LifeWORKS – the shape of Contentment

CONTENTMENT

Do you remember the Dot-to-Dot puzzle books in which the hidden picture on the page gradually became visible as you painstakingly joined up the numbered dots? In the days before silicon chips, that was what passed as fun. 

Try explaining that to a teenager.

Anyway: let me join up some dots, as we think about the LifeSHAPE of ‘contentment’.

In 2014 a team of American academics were researching how people in different cultures experience emotions. They wanted to find out what the similarities and differences were and what different people groups could learn from one another.  They went to a remote tribal settlement in the Himalayas and found that the people there, whose lives had not been exposed to global cultures, nevertheless identified with a wide range of emotions.
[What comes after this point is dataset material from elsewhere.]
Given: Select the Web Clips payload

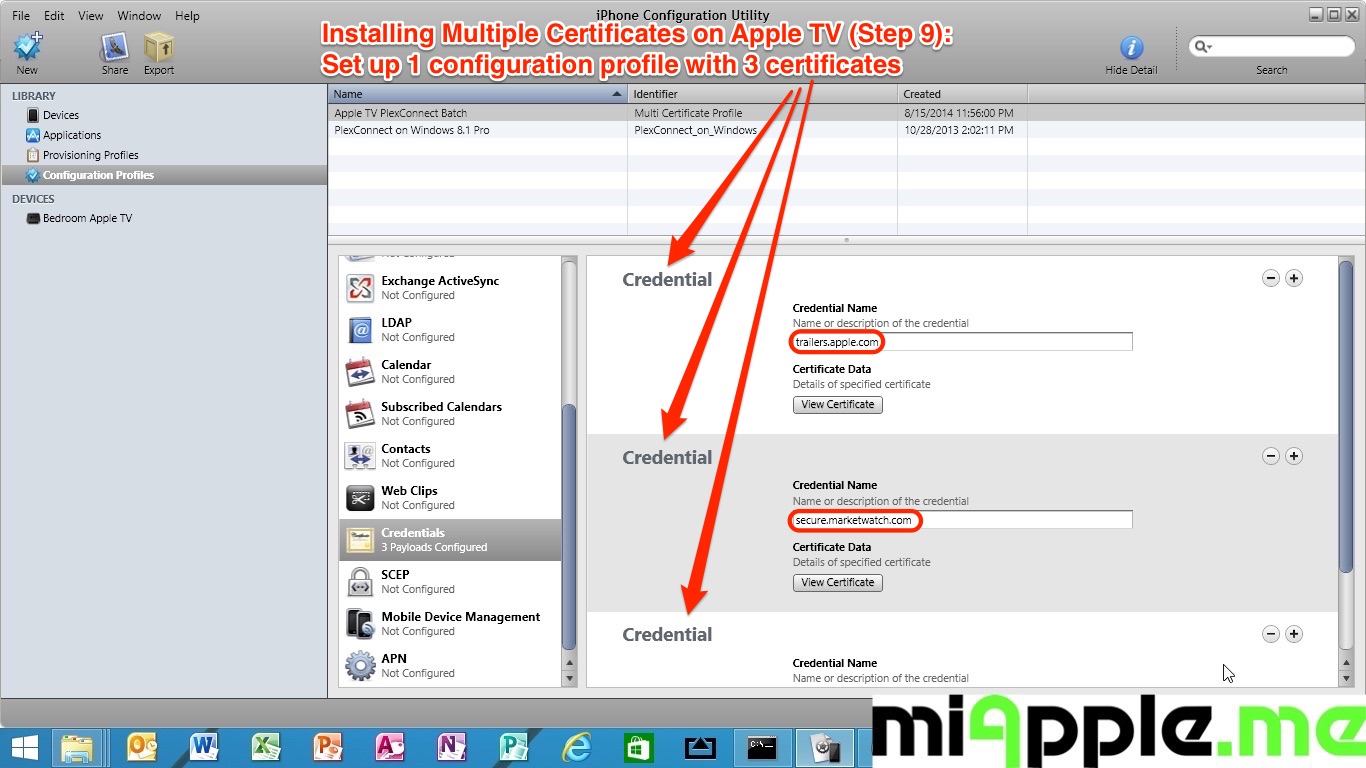Looking at the screenshot, I should coord(409,497).
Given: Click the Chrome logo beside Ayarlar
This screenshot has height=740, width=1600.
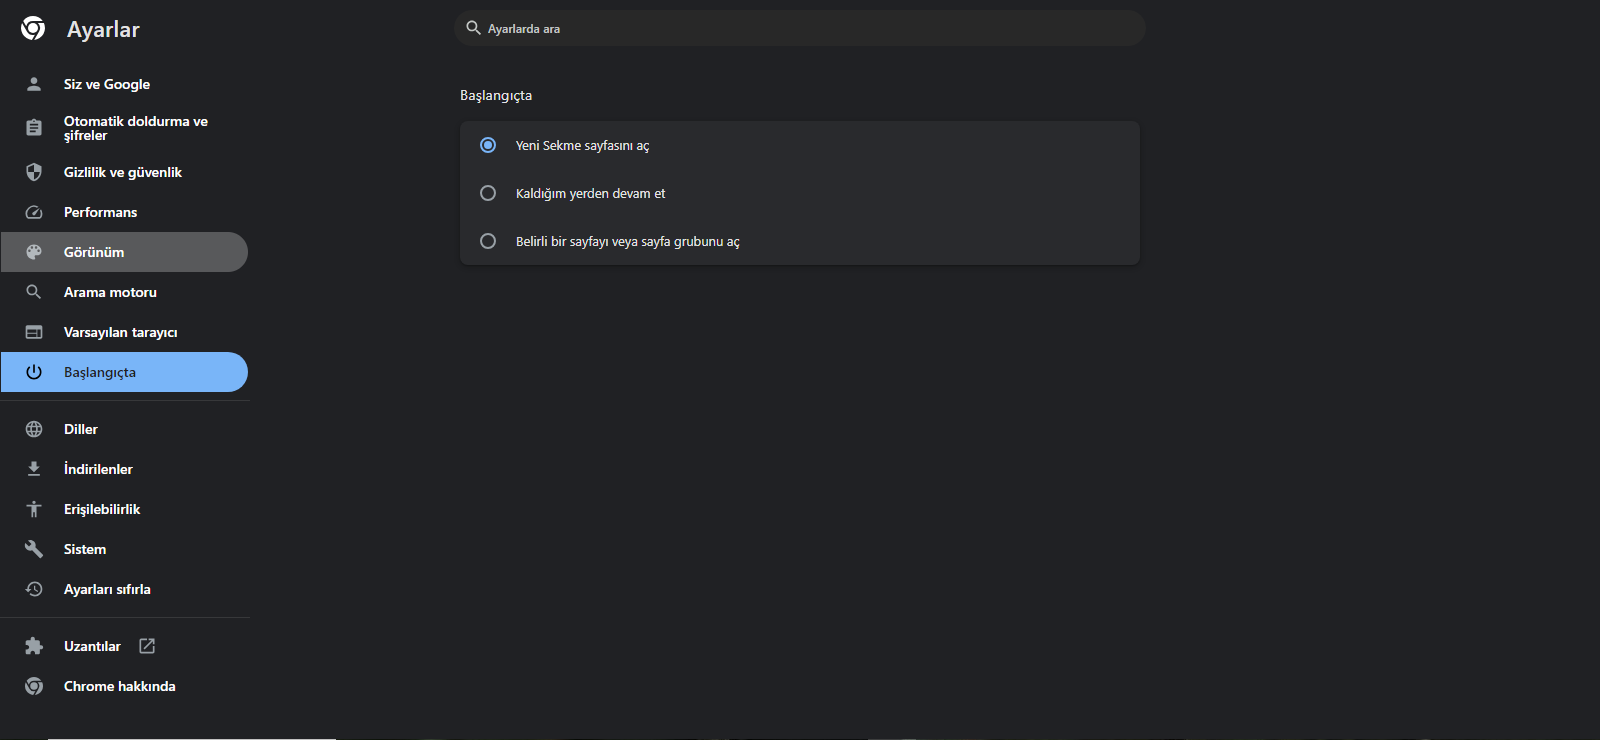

Sadness, embarrassment, joy, shame – all seemed to transcend culture. However, one emotion seemed to cause the most excitement. 

Contentment.

The villagers drew breath and explained that “in our culture, this emotion is very special. It is the highest achievement of human well-being, and it is what the greatest enlightened masters have been writing about for thousands for years.” 

Asked for more details they admitted that “It’s hard to translate it exactly, but the closest word in our language is chokkshay, which is a very deep and spiritual word that means ‘the knowledge of enough.’ It basically means that right here, right now, everything is perfect as it is, regardless of what you are experiencing outside.”

There are some rich Biblical connections to be made here.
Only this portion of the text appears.